This is the ninth film in the Stuttgart Fantasy Film Festival Nights.
This is a change for me. I've seen a few Iranian films in the past, but they
were all films made by ex-pat Iranians with dialogue in the Iranian language,
Farsi. This is the first film I've ever seen by an Iranian director living in
Iran. However, it's set in a Kurdish area, so the dialogue is in a mix of
Farsi and Kurdish. I can't tell them apart.
The film takes place in 1978, shortly before the Iranian
revolution. Sergeant Masoud Ahmadi is an official assigned to the remote
town of Zalava. There's an uproar in the town when they claim there's a demon
on the loose. The local belief is that a demon can be exorcised by shooting
someone in the leg. Masoud doesn't believe in the superstitions, so he
confiscates everyone's rifles to stop them shooting one another.

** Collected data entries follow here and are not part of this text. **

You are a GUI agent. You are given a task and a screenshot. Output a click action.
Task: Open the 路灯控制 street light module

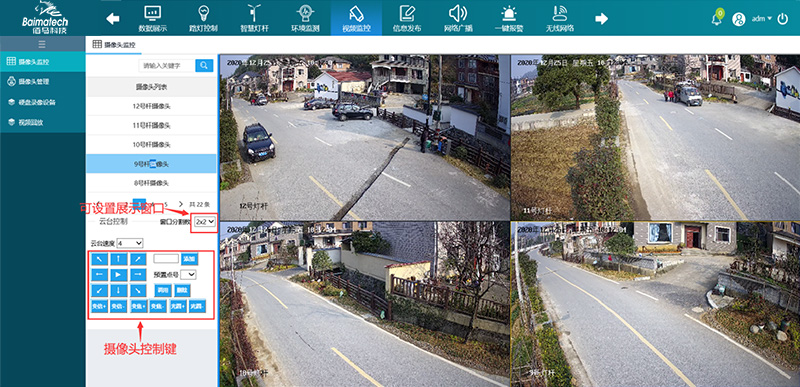coord(204,18)
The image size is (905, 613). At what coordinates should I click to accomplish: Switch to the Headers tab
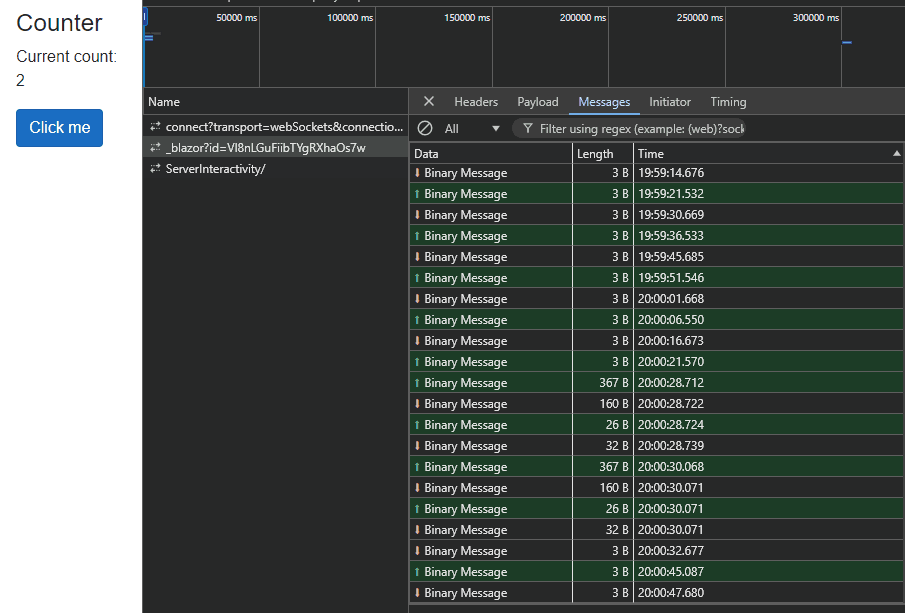476,102
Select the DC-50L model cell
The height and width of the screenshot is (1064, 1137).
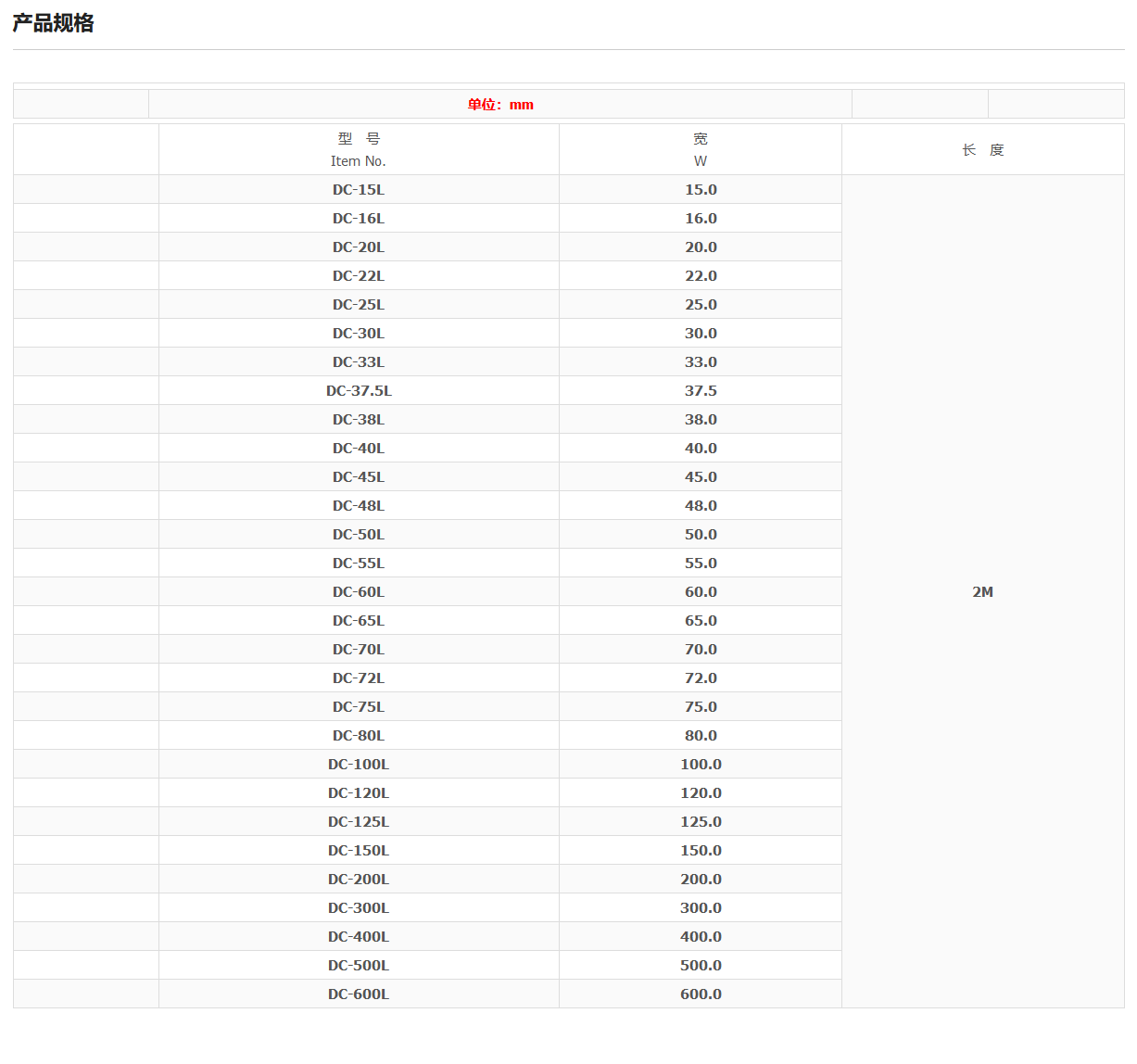359,535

There's an exorcist called Amardan who enters a house and traps the demon. He
brings it out in a bottle. Masoud doesn't believe him, so he arrests Amardan
as a charlatan. Amardan warns him that the demon hasn't been fully tamed and
may still become strong enough to break out of the bottle.
This is an intense, overbearing film. The viewer is left in suspense whether
the demon is genuine or not until the end of the film.